**Interface element records**:
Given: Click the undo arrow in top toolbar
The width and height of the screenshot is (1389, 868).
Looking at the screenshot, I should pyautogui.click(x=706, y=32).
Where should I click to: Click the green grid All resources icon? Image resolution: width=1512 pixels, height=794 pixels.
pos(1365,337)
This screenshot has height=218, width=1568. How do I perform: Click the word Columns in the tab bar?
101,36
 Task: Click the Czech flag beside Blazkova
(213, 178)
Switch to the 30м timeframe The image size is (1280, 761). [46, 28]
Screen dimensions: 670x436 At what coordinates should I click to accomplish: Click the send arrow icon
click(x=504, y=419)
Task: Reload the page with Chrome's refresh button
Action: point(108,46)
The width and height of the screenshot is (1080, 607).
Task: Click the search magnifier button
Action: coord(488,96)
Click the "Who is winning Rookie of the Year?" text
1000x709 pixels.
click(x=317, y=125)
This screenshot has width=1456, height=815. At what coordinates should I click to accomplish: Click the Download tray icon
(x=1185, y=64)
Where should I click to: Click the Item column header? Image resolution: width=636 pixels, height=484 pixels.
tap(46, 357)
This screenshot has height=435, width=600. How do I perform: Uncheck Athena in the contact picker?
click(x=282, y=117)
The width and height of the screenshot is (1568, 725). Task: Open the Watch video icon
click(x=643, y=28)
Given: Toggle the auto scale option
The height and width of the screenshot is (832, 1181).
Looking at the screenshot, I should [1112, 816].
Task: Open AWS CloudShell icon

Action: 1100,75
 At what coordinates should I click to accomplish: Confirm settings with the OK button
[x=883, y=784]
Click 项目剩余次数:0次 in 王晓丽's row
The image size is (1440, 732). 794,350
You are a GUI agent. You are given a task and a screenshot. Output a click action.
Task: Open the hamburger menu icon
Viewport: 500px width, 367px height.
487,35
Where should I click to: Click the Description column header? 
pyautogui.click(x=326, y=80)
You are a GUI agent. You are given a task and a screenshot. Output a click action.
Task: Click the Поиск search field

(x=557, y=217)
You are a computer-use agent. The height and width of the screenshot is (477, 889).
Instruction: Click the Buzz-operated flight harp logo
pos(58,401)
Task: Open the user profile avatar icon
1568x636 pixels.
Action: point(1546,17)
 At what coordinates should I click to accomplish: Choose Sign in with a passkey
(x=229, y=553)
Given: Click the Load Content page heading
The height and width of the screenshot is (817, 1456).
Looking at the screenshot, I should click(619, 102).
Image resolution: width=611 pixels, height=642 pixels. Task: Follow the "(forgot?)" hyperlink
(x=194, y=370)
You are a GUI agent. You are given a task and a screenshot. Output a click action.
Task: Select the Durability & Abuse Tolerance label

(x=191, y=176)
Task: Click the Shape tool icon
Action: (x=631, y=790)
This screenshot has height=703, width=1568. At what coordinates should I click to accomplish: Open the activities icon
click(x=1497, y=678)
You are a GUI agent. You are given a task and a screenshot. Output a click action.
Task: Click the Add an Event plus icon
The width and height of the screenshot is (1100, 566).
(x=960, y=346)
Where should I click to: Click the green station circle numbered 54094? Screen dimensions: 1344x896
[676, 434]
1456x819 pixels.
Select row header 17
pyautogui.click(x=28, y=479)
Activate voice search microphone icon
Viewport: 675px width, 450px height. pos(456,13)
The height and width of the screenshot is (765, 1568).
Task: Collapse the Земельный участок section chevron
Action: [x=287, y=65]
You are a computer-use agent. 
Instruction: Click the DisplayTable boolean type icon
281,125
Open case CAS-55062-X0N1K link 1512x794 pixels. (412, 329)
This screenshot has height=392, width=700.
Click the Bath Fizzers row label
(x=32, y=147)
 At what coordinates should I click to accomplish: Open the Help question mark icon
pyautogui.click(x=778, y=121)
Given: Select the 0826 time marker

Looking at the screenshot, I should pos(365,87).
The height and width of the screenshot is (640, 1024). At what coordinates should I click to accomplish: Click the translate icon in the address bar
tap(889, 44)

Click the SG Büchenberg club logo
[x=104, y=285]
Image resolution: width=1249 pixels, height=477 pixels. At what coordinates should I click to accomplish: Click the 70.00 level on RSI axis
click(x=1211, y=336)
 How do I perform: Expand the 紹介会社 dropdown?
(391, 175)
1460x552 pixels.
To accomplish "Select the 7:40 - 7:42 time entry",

**THE PROBLEM**: Print the entries above again word for word, including every line.

**TASK RESPONSE**:
Given: Click the undo arrow in top toolbar
The width and height of the screenshot is (1389, 868).
Looking at the screenshot, I should pyautogui.click(x=706, y=32).
Where should I click to: Click the green grid All resources icon? Image resolution: width=1512 pixels, height=794 pixels.
pos(1365,337)
This screenshot has height=218, width=1568. How do I perform: Click the word Columns in the tab bar?
101,36
 Task: Click the Czech flag beside Blazkova
(213, 178)
Switch to the 30м timeframe The image size is (1280, 761). [46, 28]
Screen dimensions: 670x436 At what coordinates should I click to accomplish: Click the send arrow icon
click(x=504, y=419)
Task: Reload the page with Chrome's refresh button
Action: point(108,46)
The width and height of the screenshot is (1080, 607).
Task: Click the search magnifier button
Action: coord(488,96)
Click the "Who is winning Rookie of the Year?" text
1000x709 pixels.
click(x=317, y=125)
This screenshot has width=1456, height=815. At what coordinates should I click to accomplish: Click the Download tray icon
(x=1185, y=64)
Where should I click to: Click the Item column header? Image resolution: width=636 pixels, height=484 pixels.
tap(46, 357)
This screenshot has height=435, width=600. How do I perform: Uncheck Athena in the contact picker?
click(x=282, y=117)
The width and height of the screenshot is (1568, 725). Task: Open the Watch video icon
click(x=643, y=28)
Given: Toggle the auto scale option
The height and width of the screenshot is (832, 1181).
Looking at the screenshot, I should [1112, 816].
Task: Open AWS CloudShell icon

Action: 1100,75
 At what coordinates should I click to accomplish: Confirm settings with the OK button
[x=883, y=784]
Click 项目剩余次数:0次 in 王晓丽's row
The image size is (1440, 732). 794,350
You are a GUI agent. You are given a task and a screenshot. Output a click action.
Task: Open the hamburger menu icon
Viewport: 500px width, 367px height.
487,35
Where should I click to: Click the Description column header? 
pyautogui.click(x=326, y=80)
You are a GUI agent. You are given a task and a screenshot. Output a click action.
Task: Click the Поиск search field

(x=557, y=217)
You are a computer-use agent. The height and width of the screenshot is (477, 889).
Instruction: Click the Buzz-operated flight harp logo
pos(58,401)
Task: Open the user profile avatar icon
1568x636 pixels.
Action: point(1546,17)
 At what coordinates should I click to accomplish: Choose Sign in with a passkey
(x=229, y=553)
Given: Click the Load Content page heading
The height and width of the screenshot is (817, 1456).
Looking at the screenshot, I should click(619, 102).
Image resolution: width=611 pixels, height=642 pixels. Task: Follow the "(forgot?)" hyperlink
(x=194, y=370)
You are a GUI agent. You are given a task and a screenshot. Output a click action.
Task: Select the Durability & Abuse Tolerance label

(x=191, y=176)
Task: Click the Shape tool icon
Action: (x=631, y=790)
This screenshot has height=703, width=1568. At what coordinates should I click to accomplish: Open the activities icon
click(x=1497, y=678)
You are a GUI agent. You are given a task and a screenshot. Output a click action.
Task: Click the Add an Event plus icon
The width and height of the screenshot is (1100, 566).
(x=960, y=346)
Where should I click to: Click the green station circle numbered 54094? Screen dimensions: 1344x896
[676, 434]
1456x819 pixels.
Select row header 17
pyautogui.click(x=28, y=479)
Activate voice search microphone icon
Viewport: 675px width, 450px height. pos(456,13)
The height and width of the screenshot is (765, 1568).
Task: Collapse the Земельный участок section chevron
Action: [x=287, y=65]
You are a computer-use agent. 
Instruction: Click the DisplayTable boolean type icon
281,125
Open case CAS-55062-X0N1K link 1512x794 pixels. (412, 329)
This screenshot has height=392, width=700.
Click the Bath Fizzers row label
(x=32, y=147)
 At what coordinates should I click to accomplish: Open the Help question mark icon
pyautogui.click(x=778, y=121)
Given: Select the 0826 time marker

Looking at the screenshot, I should pos(365,87).
The height and width of the screenshot is (640, 1024). At what coordinates should I click to accomplish: Click the translate icon in the address bar
tap(889, 44)

Click the SG Büchenberg club logo
[x=104, y=285]
Image resolution: width=1249 pixels, height=477 pixels. At what coordinates should I click to accomplish: Click the 70.00 level on RSI axis
click(x=1211, y=336)
 How do I perform: Expand the 紹介会社 dropdown?
(391, 175)
1460x552 pixels.
To accomplish "Select the 7:40 - 7:42 time entry",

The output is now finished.